The White House held a virtual meeting Thursday with more than 1,000 college and university officials to help them prepare for a school year in which monkeypox cases are expected to emerge on campus.
The Biden administration’s monkeypox and COVID-19 response teams, as well as representatives from the Centers for Disease Control and Prevention, discussed “best practices and steps colleges and universities should take to stop the spread” of monkeypox and coronavirus.
“Federal officials offered practical guidance on keeping higher education institutions safe this fall, including strategies universities can use to identify and stop the spread of monkeypox, and answered questions about how to respond to monkeypox incidents. monkeypox and communicate clearly to students about vaccinations. tests and treatments,” the White House said in a statement announcing the meeting.
Large public colleges and universities contacted by States Newsroom last week had no significant plans for how they would treat students diagnosed with monkeypox.
There was little clarity about how students would be assisted in isolating from on-campus housing, whether guidance on how to provide remote learning for students who test positive would be sent to faculty, or what those sharing a dorm or other housing should do. nearby if a roommate is diagnosed.
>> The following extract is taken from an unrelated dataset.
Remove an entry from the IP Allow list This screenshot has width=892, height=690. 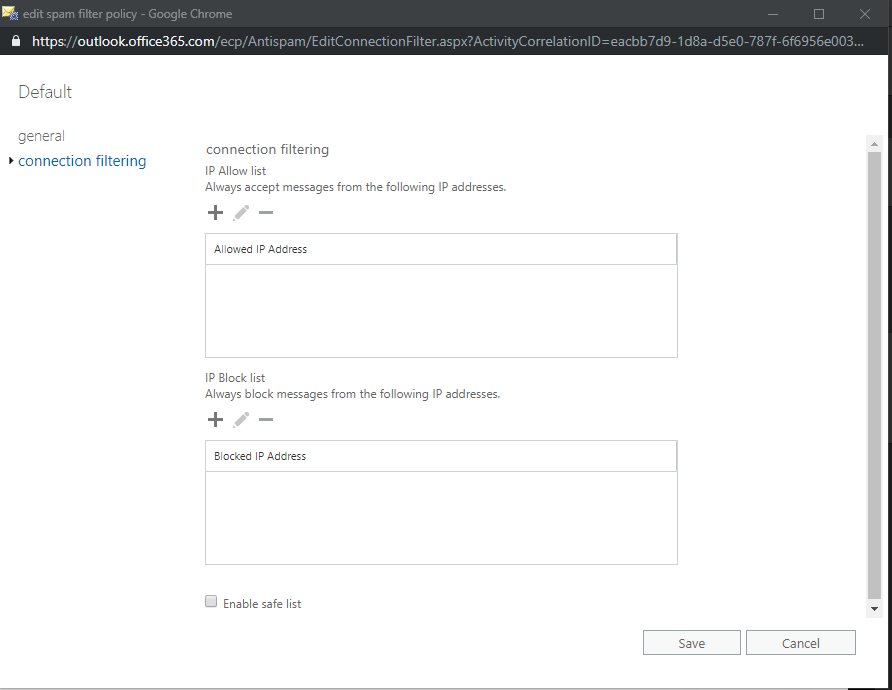point(265,212)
At Thursday’s meeting, federal officials, none of whom were named by the White House, asked college and university administrators to also encourage their campus communities to stay up-to-date on COVID-19 vaccines.
New CDC website
The meeting with higher education officials, whom the White House declined to name at its reading, came on the same day the CDC announced a new website to provide monkeypox information specifically for college students.
The website notes that “vaccination is an important tool in preventing the spread of monkeypox. But given the current limited supply of vaccines, consider temporarily changing some behaviors that may increase your risk of exposure.”
The federal government’s distribution of the Jynneos vaccine, which is approved to treat monkeypox and its cousin smallpox, has been somewhat slow and lacking in the number of vaccines that public health officials would like to control the outbreak. .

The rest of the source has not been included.